> Problem to solve:
Check every line below for the string "will", and copy the lines that contain it.

※ ※ ※

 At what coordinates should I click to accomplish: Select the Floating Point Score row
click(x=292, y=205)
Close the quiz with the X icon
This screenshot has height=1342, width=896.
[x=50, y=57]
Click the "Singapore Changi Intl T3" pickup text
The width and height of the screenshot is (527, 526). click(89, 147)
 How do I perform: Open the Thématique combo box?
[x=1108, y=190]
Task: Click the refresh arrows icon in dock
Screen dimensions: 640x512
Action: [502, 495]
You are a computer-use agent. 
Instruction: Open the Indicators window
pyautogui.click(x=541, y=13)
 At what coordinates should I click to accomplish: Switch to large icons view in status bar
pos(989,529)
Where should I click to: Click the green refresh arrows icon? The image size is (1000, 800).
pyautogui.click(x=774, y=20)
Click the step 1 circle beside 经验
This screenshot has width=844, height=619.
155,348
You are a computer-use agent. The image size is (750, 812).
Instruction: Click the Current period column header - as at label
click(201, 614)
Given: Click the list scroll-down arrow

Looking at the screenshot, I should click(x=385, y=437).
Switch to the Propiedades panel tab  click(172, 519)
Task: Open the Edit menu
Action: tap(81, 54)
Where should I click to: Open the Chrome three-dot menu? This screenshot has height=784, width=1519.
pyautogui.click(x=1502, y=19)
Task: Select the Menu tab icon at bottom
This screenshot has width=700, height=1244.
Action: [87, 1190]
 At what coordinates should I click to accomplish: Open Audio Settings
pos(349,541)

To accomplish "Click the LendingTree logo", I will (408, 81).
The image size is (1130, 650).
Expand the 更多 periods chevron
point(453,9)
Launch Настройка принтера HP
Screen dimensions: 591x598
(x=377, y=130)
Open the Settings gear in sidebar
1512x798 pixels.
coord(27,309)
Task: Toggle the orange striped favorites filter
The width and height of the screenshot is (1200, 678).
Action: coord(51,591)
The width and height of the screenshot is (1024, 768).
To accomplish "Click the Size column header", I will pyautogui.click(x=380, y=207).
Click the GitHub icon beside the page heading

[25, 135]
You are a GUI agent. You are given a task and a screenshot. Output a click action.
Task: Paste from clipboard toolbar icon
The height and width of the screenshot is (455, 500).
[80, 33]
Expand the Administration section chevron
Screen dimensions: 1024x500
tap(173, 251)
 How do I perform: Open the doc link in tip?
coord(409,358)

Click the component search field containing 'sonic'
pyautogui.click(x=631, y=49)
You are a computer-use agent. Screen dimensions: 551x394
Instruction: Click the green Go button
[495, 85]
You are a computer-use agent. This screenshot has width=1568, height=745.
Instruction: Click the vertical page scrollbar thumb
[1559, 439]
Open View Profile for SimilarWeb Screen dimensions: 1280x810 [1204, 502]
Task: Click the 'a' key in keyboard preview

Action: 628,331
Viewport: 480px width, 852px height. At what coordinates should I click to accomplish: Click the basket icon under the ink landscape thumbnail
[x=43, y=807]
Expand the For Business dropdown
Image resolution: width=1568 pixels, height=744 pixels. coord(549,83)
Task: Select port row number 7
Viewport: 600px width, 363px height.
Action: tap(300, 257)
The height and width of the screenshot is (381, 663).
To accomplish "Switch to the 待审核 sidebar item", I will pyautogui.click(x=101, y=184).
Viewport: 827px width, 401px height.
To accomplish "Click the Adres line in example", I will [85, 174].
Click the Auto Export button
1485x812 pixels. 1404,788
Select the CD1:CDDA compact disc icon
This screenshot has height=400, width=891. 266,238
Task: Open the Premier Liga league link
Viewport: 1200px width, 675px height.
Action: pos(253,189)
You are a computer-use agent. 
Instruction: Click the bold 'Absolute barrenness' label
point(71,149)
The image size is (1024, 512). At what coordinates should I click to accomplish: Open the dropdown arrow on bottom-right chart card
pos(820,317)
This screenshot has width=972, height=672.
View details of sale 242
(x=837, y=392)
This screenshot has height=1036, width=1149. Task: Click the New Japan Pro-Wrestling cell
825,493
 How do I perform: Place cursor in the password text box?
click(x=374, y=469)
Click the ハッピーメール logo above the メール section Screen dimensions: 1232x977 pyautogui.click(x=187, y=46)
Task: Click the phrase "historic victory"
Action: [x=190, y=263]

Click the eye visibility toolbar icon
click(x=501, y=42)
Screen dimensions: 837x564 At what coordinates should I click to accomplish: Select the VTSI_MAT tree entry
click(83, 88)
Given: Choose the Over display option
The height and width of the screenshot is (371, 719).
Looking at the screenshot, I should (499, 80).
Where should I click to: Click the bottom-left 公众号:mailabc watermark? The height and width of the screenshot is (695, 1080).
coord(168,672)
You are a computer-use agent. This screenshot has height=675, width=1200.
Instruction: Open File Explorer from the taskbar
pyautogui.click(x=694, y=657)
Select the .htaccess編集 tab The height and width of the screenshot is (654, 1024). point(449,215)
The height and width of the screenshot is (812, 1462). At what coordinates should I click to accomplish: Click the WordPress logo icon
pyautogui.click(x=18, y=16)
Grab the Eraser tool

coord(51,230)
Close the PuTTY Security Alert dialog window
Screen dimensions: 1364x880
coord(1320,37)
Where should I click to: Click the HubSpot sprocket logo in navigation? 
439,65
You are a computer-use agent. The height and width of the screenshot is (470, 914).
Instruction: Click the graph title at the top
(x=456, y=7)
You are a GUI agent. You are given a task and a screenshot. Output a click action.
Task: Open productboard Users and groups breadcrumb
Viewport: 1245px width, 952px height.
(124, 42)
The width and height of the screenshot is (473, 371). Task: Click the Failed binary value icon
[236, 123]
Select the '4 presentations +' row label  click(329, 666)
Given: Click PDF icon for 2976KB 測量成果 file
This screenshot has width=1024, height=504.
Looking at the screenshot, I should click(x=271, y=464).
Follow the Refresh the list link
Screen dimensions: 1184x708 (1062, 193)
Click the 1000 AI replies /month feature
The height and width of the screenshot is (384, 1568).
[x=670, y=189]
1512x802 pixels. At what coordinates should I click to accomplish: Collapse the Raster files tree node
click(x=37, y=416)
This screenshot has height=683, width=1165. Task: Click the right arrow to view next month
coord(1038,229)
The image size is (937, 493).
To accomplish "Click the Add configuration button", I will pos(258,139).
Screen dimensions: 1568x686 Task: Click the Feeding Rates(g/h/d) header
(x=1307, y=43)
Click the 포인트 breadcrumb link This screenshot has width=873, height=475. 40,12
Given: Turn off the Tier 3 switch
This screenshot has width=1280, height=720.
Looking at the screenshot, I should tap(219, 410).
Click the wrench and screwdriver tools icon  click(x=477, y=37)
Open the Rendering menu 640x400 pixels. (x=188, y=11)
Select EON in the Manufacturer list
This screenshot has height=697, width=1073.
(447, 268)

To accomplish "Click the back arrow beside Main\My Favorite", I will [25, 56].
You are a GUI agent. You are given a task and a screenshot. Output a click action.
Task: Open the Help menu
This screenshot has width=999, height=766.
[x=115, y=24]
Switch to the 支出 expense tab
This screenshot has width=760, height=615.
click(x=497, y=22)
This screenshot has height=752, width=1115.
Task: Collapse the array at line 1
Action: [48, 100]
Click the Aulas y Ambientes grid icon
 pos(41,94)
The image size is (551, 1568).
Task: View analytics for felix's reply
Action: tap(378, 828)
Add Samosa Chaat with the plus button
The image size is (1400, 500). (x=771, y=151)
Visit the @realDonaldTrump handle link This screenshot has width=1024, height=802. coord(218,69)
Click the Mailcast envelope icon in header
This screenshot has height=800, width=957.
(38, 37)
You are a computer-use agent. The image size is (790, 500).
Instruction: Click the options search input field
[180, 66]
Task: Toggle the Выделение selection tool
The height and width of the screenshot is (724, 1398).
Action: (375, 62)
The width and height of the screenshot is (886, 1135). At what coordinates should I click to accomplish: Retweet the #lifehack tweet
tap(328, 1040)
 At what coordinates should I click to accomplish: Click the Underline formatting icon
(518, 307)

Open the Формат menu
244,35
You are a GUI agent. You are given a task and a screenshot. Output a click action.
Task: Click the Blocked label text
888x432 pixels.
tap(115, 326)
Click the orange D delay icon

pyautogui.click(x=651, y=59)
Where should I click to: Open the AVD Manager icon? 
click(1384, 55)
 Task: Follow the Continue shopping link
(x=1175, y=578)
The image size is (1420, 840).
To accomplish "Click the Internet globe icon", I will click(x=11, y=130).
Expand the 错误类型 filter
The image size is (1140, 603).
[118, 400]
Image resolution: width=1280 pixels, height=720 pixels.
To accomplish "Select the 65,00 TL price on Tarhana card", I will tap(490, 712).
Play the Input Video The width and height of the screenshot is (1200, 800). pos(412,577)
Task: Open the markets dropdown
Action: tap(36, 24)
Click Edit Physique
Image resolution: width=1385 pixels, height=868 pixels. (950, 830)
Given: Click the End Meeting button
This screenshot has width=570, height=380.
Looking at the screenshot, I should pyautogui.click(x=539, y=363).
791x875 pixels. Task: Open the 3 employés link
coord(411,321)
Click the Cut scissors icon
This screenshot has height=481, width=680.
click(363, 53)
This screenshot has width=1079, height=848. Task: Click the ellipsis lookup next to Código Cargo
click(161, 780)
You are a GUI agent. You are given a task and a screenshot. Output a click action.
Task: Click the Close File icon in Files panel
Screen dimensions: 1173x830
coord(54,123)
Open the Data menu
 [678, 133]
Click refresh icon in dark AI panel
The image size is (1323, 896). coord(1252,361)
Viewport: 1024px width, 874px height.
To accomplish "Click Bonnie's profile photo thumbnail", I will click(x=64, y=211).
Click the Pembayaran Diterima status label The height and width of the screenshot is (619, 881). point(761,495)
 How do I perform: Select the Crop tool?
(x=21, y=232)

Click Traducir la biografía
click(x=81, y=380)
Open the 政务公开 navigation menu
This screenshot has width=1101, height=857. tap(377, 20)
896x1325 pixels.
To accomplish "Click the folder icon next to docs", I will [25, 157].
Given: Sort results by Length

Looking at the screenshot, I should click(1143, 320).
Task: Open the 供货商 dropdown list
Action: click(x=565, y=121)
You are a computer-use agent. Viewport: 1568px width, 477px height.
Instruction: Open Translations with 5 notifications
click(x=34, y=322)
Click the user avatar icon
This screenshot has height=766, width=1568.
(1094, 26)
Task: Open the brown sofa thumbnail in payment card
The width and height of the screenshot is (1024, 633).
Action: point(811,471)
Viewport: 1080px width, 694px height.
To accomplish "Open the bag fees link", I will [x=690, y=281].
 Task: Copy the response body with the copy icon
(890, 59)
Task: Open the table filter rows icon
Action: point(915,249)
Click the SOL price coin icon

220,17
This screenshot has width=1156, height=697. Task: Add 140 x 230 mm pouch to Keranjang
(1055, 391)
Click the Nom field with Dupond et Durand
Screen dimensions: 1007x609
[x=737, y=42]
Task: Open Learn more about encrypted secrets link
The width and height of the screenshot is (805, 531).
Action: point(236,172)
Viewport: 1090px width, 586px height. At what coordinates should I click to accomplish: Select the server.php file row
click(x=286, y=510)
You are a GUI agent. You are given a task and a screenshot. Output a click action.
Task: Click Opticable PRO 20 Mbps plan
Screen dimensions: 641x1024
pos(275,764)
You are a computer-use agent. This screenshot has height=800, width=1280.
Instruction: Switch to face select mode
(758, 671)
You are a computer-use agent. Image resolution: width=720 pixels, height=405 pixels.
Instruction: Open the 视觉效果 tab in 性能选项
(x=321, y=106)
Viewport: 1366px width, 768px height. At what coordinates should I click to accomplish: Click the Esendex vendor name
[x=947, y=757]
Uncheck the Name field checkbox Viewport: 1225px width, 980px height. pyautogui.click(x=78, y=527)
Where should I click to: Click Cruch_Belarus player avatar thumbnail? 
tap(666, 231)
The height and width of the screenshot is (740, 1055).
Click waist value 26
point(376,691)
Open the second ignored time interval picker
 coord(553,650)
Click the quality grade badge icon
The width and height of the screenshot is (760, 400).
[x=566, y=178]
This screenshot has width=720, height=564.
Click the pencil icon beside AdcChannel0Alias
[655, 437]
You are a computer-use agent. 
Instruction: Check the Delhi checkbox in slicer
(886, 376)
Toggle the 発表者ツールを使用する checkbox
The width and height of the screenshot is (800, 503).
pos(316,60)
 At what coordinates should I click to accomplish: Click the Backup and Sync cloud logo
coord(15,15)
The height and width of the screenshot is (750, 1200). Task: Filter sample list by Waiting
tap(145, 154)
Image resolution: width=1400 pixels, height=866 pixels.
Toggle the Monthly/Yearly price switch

※ ※ ※

> Exercise response:
To accomplish "Click the LendingTree logo", I will (408, 81).
To accomplish "Click the Size column header", I will pyautogui.click(x=380, y=207).
To accomplish "Switch to the 待审核 sidebar item", I will pyautogui.click(x=101, y=184).
To accomplish "Click the Adres line in example", I will [85, 174].
To accomplish "Click the Add configuration button", I will pos(258,139).
To accomplish "Click the back arrow beside Main\My Favorite", I will [25, 56].
To accomplish "Click the Internet globe icon", I will click(x=11, y=130).
To accomplish "Select the 65,00 TL price on Tarhana card", I will tap(490, 712).
To accomplish "Click Bonnie's profile photo thumbnail", I will click(x=64, y=211).
To accomplish "Click the folder icon next to docs", I will [25, 157].
To accomplish "Open the bag fees link", I will [x=690, y=281].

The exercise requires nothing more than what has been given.